Processing 1.5 Arrives: Android Support, GLGraphics OpenGL Awesomeness

For people coding for visuals, Processing just keeps getting better. And for people who aren’t … well, you might just want to give it a second look, as a growing global army of people who never fancied themselves coders suddenly start typing up new creations. A new release makes mobile development easier and corrects lots of bugs. But specifically of interest to readers here, powerful libraries for 3D help make Processing an intensive tool for creating visuals. With the aid of running of your GPU, they can also deliver eye-popping real-time performance not normally associated with Java.

Processing 1.5

In a surprise release, much of what’s coming in Processing 2.0 this summer is now available in a stable, general release of Processing 1.5. It lacks the new built-in renderer – OPENGL2 – but does incorporate new features for developing for Android and, via the third-party library GLGraphics, you get all sorts of new OpenGL goodies. (Note: Processing 1.5 = 0196. The previous pre-release version, 0195, is worth downloading if you want to play with the new OPENGL2 renderer and its examples. Both are on the download page, and they can be installed side-by-side.)

- - - - -

## Check your understanding
1. List every Processing version number that appears in the article on the Processing 1.5 release.
2. Carry on writing the article on the Processing 1.5 release, starting after its final sentence.
The data after this point has nothing to do with the Processing 1.5 article.

## Source data
- - - - -

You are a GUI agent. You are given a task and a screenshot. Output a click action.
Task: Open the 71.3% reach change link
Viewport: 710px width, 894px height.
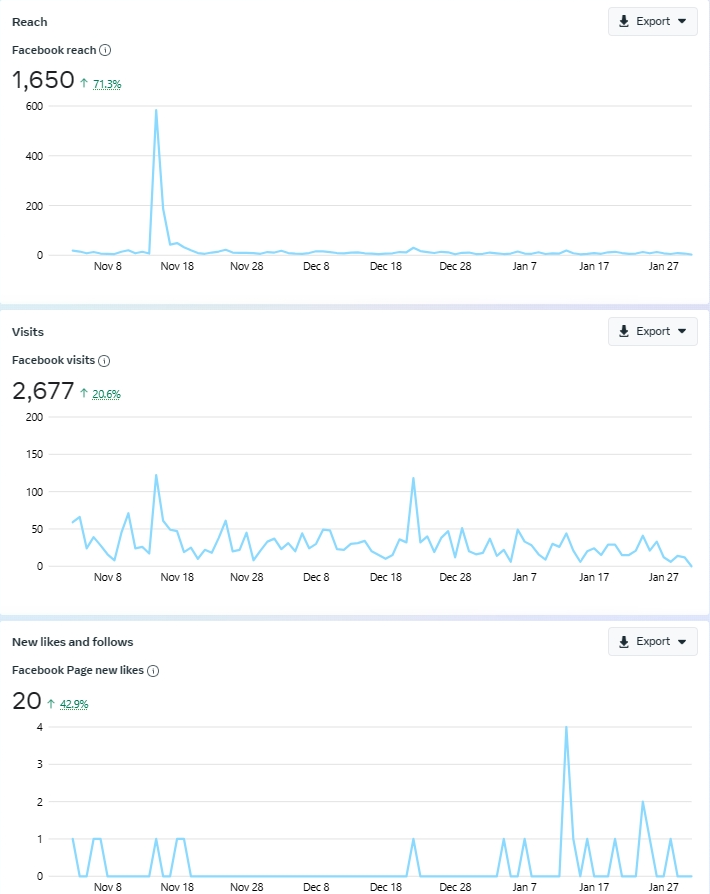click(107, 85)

- - - - -

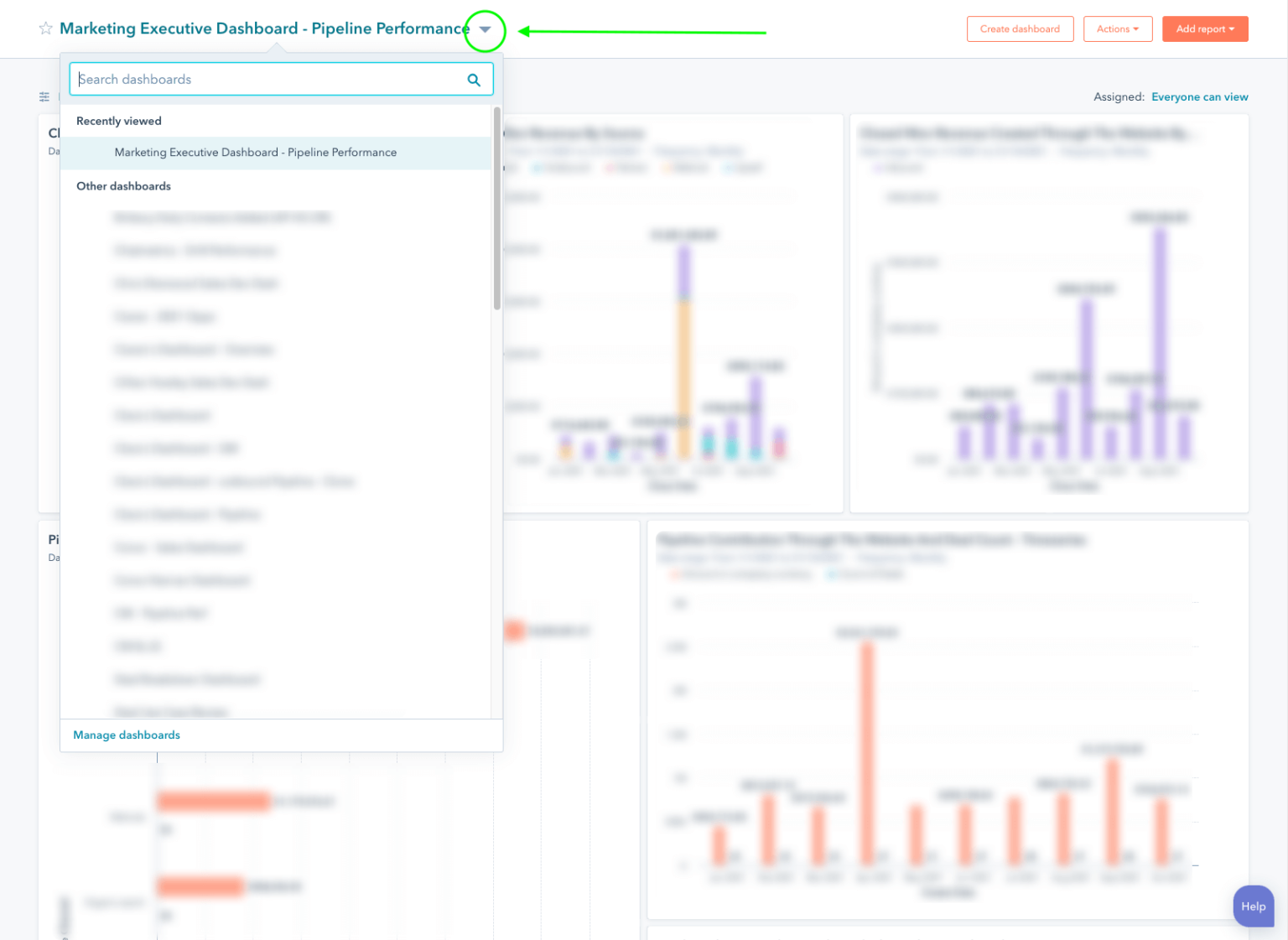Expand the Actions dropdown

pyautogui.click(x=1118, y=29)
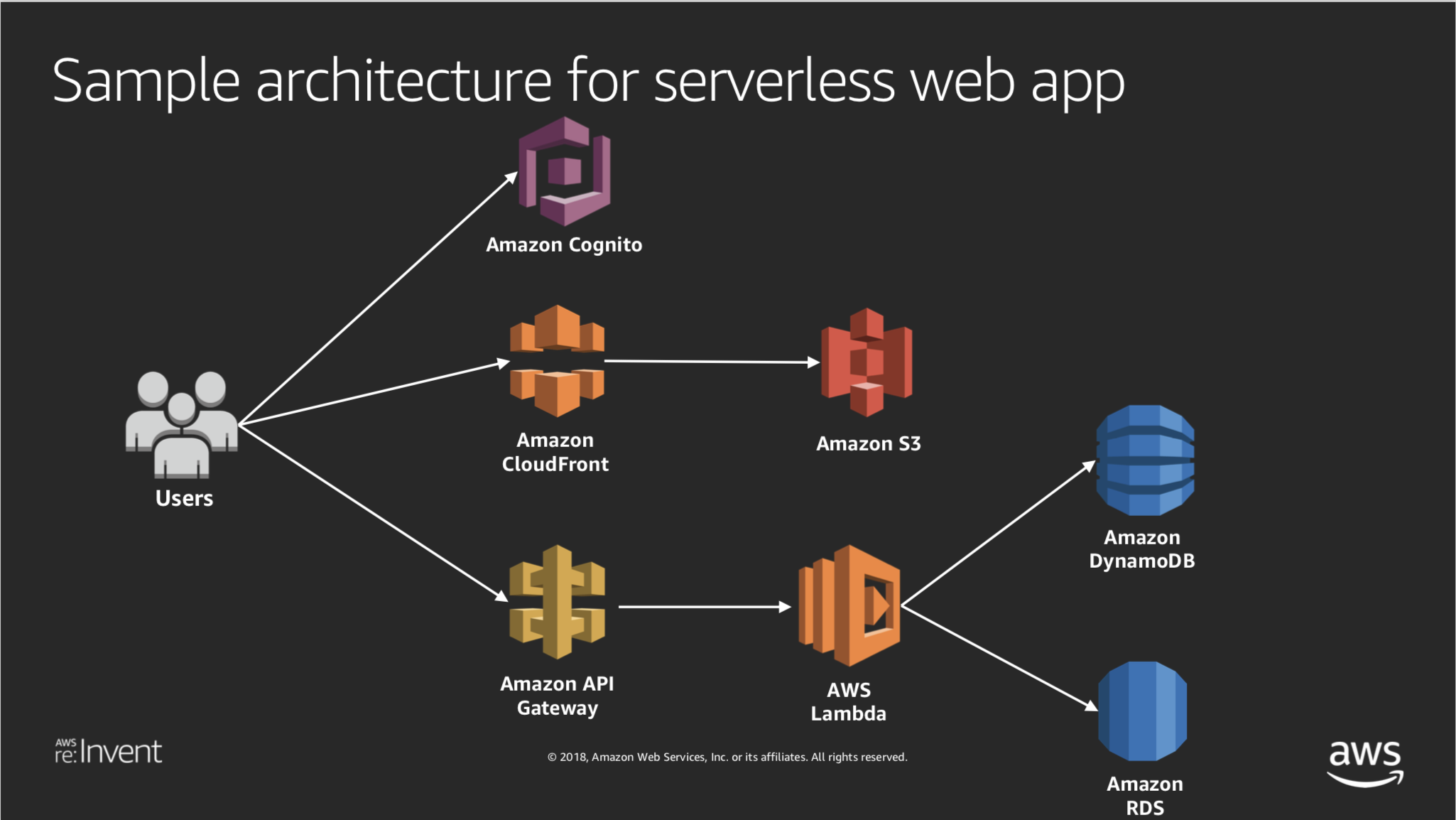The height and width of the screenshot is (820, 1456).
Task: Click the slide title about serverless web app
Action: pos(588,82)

- - - - -

## Set of answers
1. 1.5, 2.0, 0196, 0195

2.
Most importantly, for anyone publishing to the Web, you need to download this version now and re-export sketches. Applets were seeming to run very slow in Chrome and Firefox 4. (While I vastly prefer the Java version for things like performance tools or installations, I also appreciate the Processing.js JavaScript fork for Web delivery – but this fix does make applets work pretty well.)

New to Processing 1.5:

  • Tons of editor fixes in the PDE development environment
  • An essential bug fix that corrects slow performance when exporting for the Web.
  • Android development support – in preview builds, but now in a stable build. (I think this is still considered a pre-release feature, but it means you can run the stable build to try it out.) Now go make stuff for phones and tablets easily.

Processing 1.5 is a good start, but for me, the live visual workflow isn’t complete without two additional libraries, toxiclibs and GLGraphics. A new GLGraphics update improves integration with both toxiclibs and the new Processing release.

toxiclibs

toxiclibs represents over 270 classes in 7 libraries, some 25,000 lines of code, written by digital artist Karsten “toxi” Schmidt. There’s gobs of stuff in there. The most useful is a basic set of classes for things like geometries, meshes, and 3D vectors which you’d otherwise have to build from scratch, and which are generally built in fairly standard ways. With elegant math, Verlet physics, and color libraries, and wonderfully-usable API design, Karsten gives you all the essentials in a way that will inspire you to use them and make something truly original. (A full tour is probably a good subject for another post. Just ignore the toxi.audio packages; with the libpd crew, I’m working on something with Pd I think you’ll find more useful and stable.)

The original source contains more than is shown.